In January 1998, Rostker reported that "failure" to alert troops to DU
hazards "may have resulted in thousands of unnecessary exposures," but
said those exposures "had not produced any medically detectable
effects."
Angry veterans say that DU could be a reason that an estimated 1 in 7
of them report a set of symptoms known as Gulf War Syndrome, and have
pushed their case on Capitol Hill. They estimate that hundreds of
thousands of troops were exposed to DU during the fighting or on
post-battle tours of the front line. Climbing on destroyed Iraqi tanks
was a favorite activity, along with collecting war souvenirs. Among
other sources, the veterans point to a 1990 report commissioned by the
US Army that links DU to cancer and also makes clear that "there is no
dose so low that the probability of effect is zero." They also remember
Pentagon reluctance to divulge health hazards in the Vietnam War.
"This [DU] is the Agent Orange of the 1990s - absolutely," says Doug
Rokke, a former Army health physicist who was part of the DU
assessment
team in the Gulf War, and DU project director for the training package.
Underscoring the official inconsistencies, Sen.
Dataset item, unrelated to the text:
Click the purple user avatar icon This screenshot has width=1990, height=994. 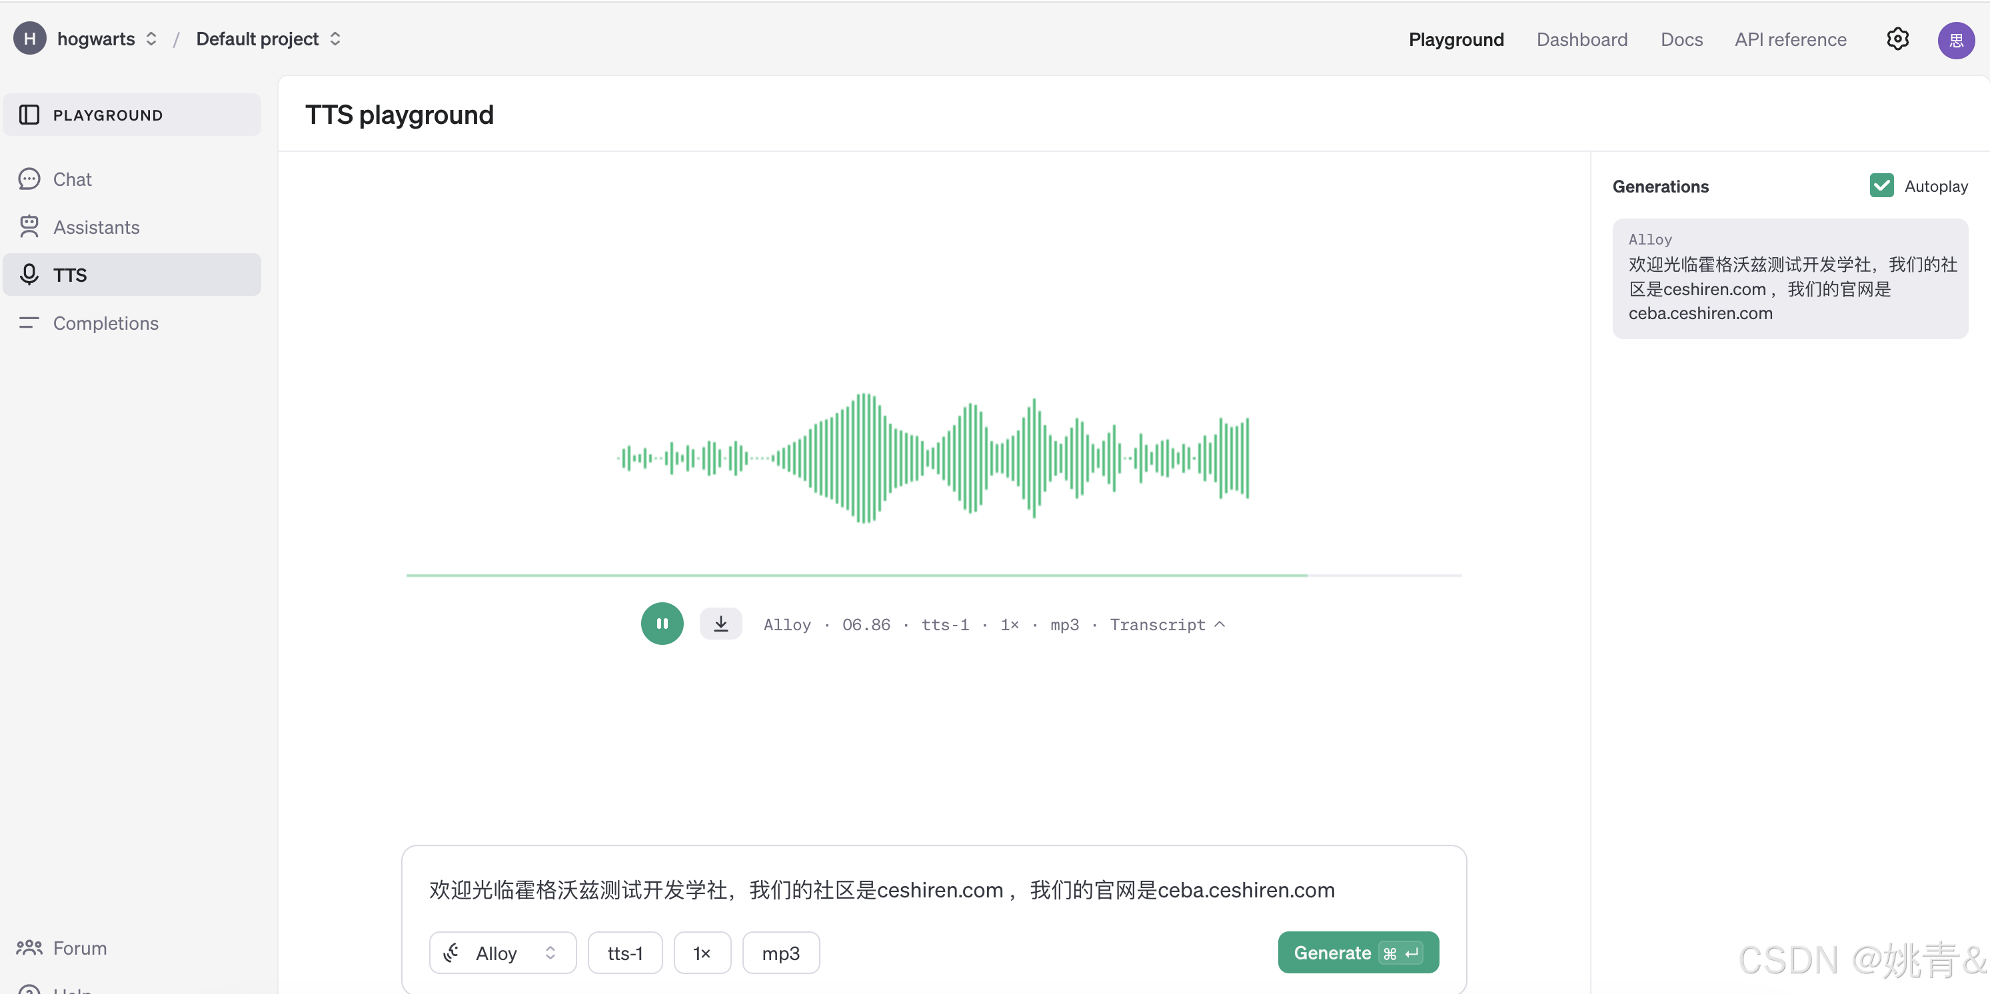point(1955,40)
Russell Feingold (D) of
Wisconsin said in September that the Pentagon's "assertion that no Gulf
War veterans could be ill from exposure to DU ... contradicts numerous
pre- and postwar reports, some from the US Army itself."
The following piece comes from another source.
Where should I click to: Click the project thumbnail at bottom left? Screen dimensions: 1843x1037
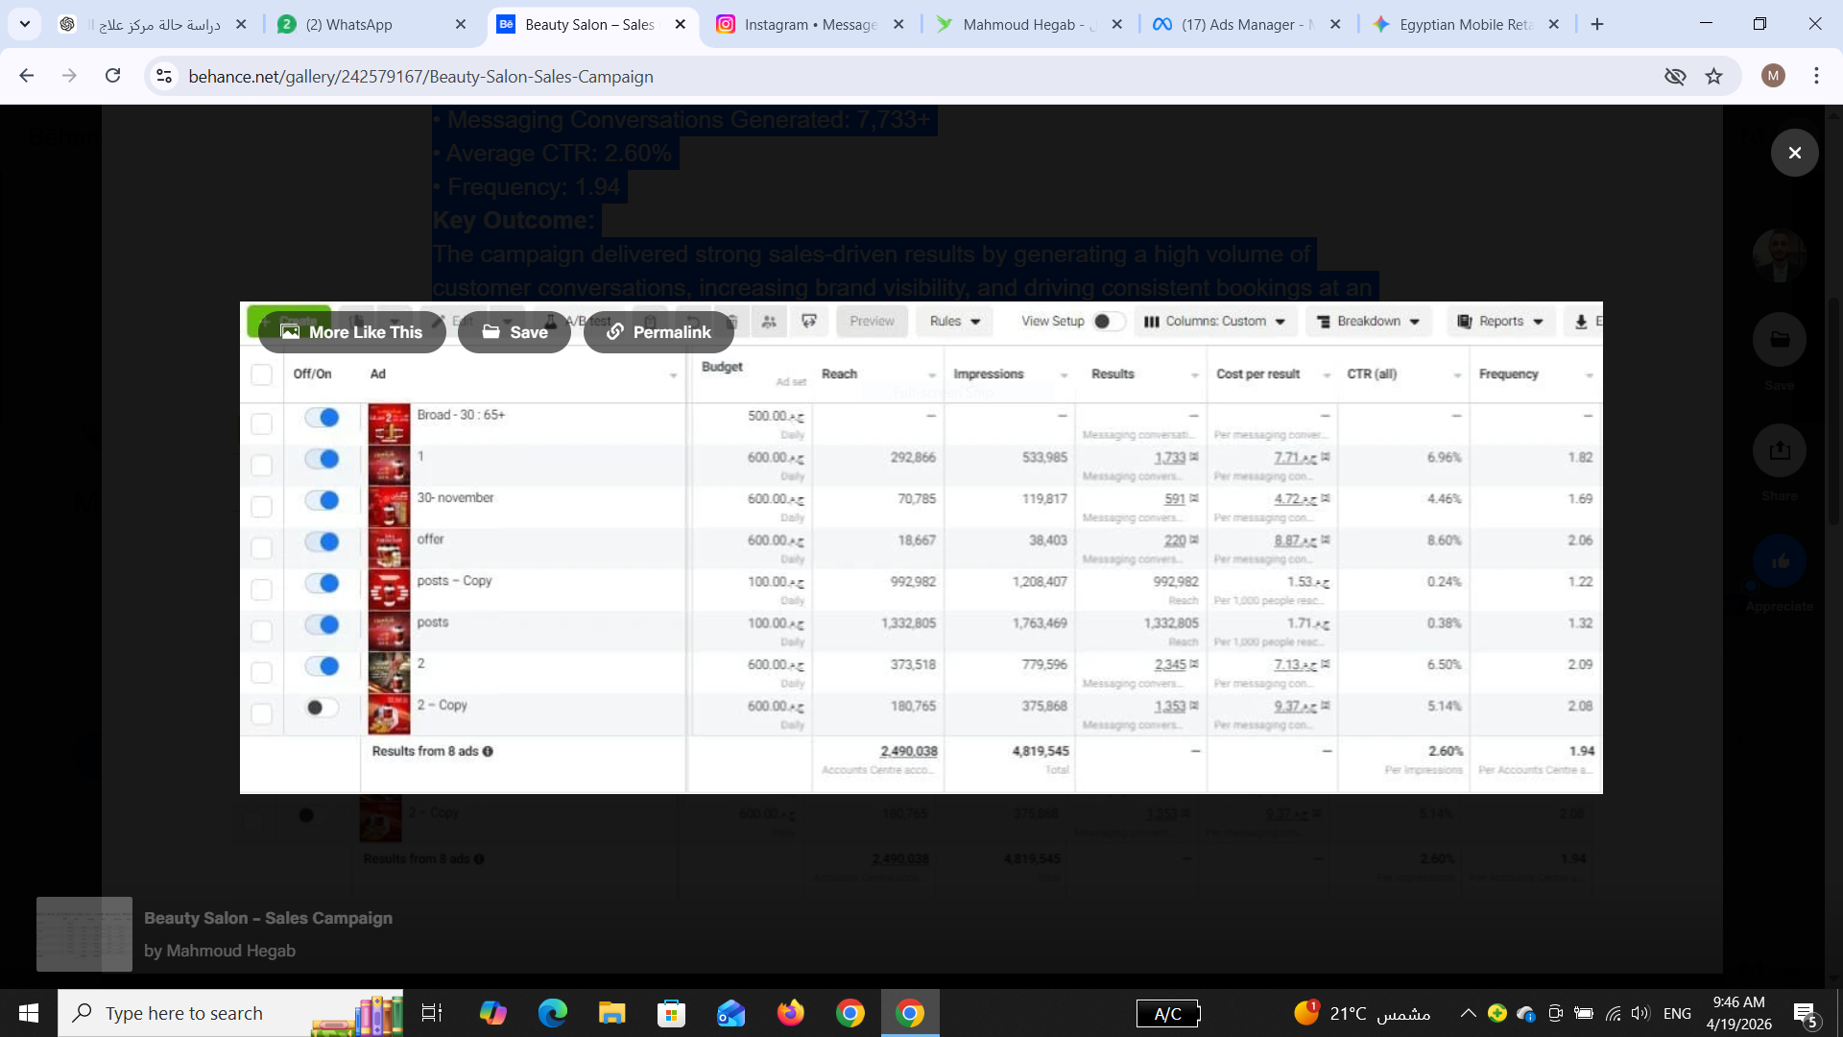coord(84,934)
As much politics as science
In a sign of the Pentagon's own confusion, Rostker told a White House
oversight panel last November that he was "misguided" to issue so
strong a statement - that ruled out DU as a cause of Gulf War Syndrome
- in an August report. "I stand corrected," he stated.
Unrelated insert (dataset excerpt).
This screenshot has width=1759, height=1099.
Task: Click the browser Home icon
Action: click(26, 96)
The problem seems as political as it is scientific: "Misinformation
disseminated by both the Iraqi government and the US Department of
Defense has made analysis of DU impacts difficult," notes Dan Fahey,
Gulf War veteran and author of an extensive DU report for veterans'
groups published last year.
Protection guidelines for handling DU are as difficult to establish as
a single speed limit for every American road, says Ron Kathren,
director of the US Transuranium and Uranium Registries in Richland,
Wash. But NRC guidelines "are in fact adequate" for DU, he says, and
"if they are 'overkill,' that's OK, too. I'd rather err on the side of
safety."
Col. Eric Daxon, a senior Pentagon radiation expert with the Armed
Forces Radiobiology Research Institute, said in an interview that the
military needs to come up with its own "acceptable risks" of DU,
compared to the other threats of combat.
Protecting soldiers from DU can also put them at risk during battle, he
said. Gas masks and suits can overheat a soldier and impair vision. The
goal today is to keep exposures "as low as reasonably achievable," he
adds.
"Reducing the total risk ... of getting shot, of getting wounded, of
getting long-term cancers" is the new aim, he says. "We are really
trying to balance all of those things."
As the Pentagon now weighs the use of DU munitions in NATO's war
against Yugoslavia, the debate about the risks of DU is certain to
escalate.
"I think we have been inconsistent," says the Pentagon's Rostker in the
interview. "We published a standard ... that is inconsistent with the
hazards of DU."
Disillusioned
As those arguments continue, Panzera has had several operations and
health problems that he attributes to his DU exposure. Worried about
taking contamination home before he left the Gulf, Panzera cut holes in
his uniform and exchanged it for a new one. He left his soldier's boots
"in the middle of the desert."
"I guess they are waiting until half of us are dead before they give
in," he says, echoing the view of many US veterans whose patriotism has
long since given way to cynicism. "My volunteering days are over."